## Given request:
Reproduce the lines of the material from the line containing "The height and width of the screenshot is (1386, 640)." up to and including the line containing "Action: pos(64,266)", keeping every character unchanged.

## Given records:

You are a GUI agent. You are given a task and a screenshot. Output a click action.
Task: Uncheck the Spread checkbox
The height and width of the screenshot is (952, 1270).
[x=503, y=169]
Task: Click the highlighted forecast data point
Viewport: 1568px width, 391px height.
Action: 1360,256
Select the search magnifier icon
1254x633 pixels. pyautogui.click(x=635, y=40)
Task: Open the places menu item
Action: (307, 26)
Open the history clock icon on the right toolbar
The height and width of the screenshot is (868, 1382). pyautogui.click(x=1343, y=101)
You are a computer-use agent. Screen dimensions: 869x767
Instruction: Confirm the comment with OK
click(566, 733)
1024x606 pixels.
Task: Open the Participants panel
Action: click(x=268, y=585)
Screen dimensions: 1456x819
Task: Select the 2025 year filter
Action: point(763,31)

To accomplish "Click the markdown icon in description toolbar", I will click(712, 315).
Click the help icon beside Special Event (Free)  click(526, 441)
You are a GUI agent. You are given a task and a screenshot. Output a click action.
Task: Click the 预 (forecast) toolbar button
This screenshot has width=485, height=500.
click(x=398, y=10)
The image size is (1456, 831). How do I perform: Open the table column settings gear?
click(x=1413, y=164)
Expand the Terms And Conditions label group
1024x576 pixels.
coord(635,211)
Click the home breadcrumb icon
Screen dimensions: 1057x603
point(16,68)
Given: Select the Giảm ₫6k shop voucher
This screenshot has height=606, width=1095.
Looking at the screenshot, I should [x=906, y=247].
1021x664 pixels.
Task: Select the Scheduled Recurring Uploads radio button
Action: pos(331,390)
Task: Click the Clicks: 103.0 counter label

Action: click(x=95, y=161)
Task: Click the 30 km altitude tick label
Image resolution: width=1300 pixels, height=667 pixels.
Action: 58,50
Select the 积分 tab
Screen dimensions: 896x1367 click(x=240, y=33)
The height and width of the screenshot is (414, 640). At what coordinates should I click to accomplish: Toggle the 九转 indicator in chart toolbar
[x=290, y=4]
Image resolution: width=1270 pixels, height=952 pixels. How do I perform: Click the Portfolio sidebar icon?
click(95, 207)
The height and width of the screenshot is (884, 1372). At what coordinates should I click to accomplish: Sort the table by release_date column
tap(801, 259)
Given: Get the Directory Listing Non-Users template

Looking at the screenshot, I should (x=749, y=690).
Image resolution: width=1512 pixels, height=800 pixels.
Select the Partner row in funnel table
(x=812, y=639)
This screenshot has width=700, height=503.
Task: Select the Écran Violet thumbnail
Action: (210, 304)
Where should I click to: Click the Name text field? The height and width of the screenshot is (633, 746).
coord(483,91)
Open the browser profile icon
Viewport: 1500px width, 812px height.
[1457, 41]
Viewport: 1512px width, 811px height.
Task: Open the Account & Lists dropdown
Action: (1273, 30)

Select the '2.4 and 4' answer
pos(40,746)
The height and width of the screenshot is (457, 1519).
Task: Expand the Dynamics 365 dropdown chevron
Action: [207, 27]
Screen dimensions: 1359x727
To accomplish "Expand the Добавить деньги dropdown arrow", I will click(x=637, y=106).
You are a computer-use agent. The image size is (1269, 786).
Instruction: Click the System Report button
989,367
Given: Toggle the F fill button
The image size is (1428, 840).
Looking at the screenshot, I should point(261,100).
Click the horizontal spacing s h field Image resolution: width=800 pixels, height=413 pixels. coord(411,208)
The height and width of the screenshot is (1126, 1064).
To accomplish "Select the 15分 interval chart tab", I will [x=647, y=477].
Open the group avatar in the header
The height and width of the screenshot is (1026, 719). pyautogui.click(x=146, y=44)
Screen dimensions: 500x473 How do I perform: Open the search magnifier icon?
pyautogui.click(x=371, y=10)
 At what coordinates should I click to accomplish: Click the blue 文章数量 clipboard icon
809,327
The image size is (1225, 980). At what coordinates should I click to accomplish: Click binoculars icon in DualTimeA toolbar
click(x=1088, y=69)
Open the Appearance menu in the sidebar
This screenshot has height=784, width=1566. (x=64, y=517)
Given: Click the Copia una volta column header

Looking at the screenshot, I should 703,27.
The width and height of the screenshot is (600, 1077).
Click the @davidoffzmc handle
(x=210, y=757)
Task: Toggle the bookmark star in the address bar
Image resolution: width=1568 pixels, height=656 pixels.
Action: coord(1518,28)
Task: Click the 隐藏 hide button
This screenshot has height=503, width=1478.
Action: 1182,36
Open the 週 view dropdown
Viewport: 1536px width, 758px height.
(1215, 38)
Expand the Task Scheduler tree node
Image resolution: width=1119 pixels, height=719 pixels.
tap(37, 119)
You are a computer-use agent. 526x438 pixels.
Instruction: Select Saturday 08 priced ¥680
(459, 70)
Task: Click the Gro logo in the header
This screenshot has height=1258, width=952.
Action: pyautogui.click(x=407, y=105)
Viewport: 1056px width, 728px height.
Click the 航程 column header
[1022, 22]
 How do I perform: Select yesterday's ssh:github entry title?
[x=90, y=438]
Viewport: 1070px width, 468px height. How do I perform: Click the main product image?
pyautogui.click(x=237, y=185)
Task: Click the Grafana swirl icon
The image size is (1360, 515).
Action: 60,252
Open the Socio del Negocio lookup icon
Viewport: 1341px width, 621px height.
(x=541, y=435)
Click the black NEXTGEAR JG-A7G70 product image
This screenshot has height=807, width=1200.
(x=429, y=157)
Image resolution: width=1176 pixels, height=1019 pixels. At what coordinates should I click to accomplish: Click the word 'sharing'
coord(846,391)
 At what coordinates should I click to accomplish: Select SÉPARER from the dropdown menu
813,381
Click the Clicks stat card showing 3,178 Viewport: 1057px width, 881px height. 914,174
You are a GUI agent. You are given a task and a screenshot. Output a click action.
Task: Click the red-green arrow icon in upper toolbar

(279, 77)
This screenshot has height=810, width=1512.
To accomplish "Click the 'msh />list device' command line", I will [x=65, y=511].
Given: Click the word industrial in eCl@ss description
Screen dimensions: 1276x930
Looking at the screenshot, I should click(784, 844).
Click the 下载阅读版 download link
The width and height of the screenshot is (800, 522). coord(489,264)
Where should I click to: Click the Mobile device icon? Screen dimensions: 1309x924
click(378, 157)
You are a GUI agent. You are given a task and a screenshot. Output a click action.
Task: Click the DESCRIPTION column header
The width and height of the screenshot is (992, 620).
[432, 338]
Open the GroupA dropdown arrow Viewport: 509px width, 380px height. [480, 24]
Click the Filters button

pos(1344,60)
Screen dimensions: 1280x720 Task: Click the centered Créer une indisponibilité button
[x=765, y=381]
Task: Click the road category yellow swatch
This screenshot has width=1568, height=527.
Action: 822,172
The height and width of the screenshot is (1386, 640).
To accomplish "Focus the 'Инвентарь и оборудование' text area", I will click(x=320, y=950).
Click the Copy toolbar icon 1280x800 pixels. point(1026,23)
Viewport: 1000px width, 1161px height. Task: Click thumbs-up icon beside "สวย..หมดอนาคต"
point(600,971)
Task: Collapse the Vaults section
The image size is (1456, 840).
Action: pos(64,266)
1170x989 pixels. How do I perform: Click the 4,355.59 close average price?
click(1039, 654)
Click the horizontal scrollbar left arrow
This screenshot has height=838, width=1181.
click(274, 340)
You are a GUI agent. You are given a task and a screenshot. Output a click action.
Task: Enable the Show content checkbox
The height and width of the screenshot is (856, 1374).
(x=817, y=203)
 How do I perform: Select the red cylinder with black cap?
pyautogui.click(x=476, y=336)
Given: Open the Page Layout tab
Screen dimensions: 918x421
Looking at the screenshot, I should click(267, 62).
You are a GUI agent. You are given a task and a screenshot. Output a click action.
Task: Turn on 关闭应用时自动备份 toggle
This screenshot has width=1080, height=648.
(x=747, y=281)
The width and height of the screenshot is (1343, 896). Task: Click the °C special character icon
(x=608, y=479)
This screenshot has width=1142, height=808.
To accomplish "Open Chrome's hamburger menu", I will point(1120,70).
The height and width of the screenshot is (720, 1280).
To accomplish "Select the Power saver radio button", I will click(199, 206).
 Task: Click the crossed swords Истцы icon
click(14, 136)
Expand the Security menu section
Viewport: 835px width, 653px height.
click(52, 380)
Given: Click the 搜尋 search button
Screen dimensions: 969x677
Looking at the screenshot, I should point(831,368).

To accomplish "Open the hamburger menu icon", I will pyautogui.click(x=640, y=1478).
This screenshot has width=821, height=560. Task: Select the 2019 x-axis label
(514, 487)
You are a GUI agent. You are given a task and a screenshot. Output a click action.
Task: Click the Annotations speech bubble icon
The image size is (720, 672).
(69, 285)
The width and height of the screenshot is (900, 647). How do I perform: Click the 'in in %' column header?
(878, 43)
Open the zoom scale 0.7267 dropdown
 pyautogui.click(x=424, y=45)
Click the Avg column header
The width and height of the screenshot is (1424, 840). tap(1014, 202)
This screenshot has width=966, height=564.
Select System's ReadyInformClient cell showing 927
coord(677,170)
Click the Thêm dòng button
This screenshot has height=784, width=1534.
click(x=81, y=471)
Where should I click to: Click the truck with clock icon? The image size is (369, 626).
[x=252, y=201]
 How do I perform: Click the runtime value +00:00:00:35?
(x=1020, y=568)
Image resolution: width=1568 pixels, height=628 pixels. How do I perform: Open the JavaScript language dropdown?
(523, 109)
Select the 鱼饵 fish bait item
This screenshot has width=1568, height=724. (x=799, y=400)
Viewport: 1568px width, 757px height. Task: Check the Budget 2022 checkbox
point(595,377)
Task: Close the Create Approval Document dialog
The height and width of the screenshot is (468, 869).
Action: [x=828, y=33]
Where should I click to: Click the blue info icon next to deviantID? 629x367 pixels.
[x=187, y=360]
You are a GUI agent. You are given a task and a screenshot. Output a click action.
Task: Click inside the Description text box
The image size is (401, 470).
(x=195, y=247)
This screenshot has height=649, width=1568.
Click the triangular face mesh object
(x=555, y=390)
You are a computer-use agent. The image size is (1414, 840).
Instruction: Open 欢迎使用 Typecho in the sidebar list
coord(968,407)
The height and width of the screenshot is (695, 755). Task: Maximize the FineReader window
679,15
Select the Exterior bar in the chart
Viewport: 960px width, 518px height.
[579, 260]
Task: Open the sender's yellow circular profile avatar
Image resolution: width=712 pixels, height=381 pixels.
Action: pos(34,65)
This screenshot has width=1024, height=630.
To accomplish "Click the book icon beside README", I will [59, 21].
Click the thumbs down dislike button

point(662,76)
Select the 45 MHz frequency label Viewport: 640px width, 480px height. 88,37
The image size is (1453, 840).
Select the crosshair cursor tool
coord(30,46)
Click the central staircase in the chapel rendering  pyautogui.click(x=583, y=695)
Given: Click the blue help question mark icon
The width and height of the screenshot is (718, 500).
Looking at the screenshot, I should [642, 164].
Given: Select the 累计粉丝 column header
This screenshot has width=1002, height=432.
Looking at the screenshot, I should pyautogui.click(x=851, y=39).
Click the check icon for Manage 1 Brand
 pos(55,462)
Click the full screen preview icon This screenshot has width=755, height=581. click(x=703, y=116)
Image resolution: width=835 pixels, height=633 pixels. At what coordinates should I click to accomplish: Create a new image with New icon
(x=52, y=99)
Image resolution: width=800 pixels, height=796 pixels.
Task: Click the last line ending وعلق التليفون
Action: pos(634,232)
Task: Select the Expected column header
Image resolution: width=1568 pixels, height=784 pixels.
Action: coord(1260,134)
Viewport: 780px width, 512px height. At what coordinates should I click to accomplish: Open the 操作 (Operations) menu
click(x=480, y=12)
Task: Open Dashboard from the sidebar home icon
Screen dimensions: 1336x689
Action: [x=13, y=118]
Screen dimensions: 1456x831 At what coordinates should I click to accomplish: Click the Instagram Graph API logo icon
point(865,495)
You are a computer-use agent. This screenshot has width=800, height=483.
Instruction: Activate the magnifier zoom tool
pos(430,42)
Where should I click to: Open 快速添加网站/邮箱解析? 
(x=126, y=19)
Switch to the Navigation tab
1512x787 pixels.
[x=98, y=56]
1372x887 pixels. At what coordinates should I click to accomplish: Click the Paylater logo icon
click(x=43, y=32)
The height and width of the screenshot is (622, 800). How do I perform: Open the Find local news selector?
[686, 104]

## Answer to the exercise:
The height and width of the screenshot is (1386, 640).
To accomplish "Focus the 'Инвентарь и оборудование' text area", I will click(x=320, y=950).
Click the Copy toolbar icon 1280x800 pixels. point(1026,23)
Viewport: 1000px width, 1161px height. Task: Click thumbs-up icon beside "สวย..หมดอนาคต"
point(600,971)
Task: Collapse the Vaults section
The image size is (1456, 840).
Action: pos(64,266)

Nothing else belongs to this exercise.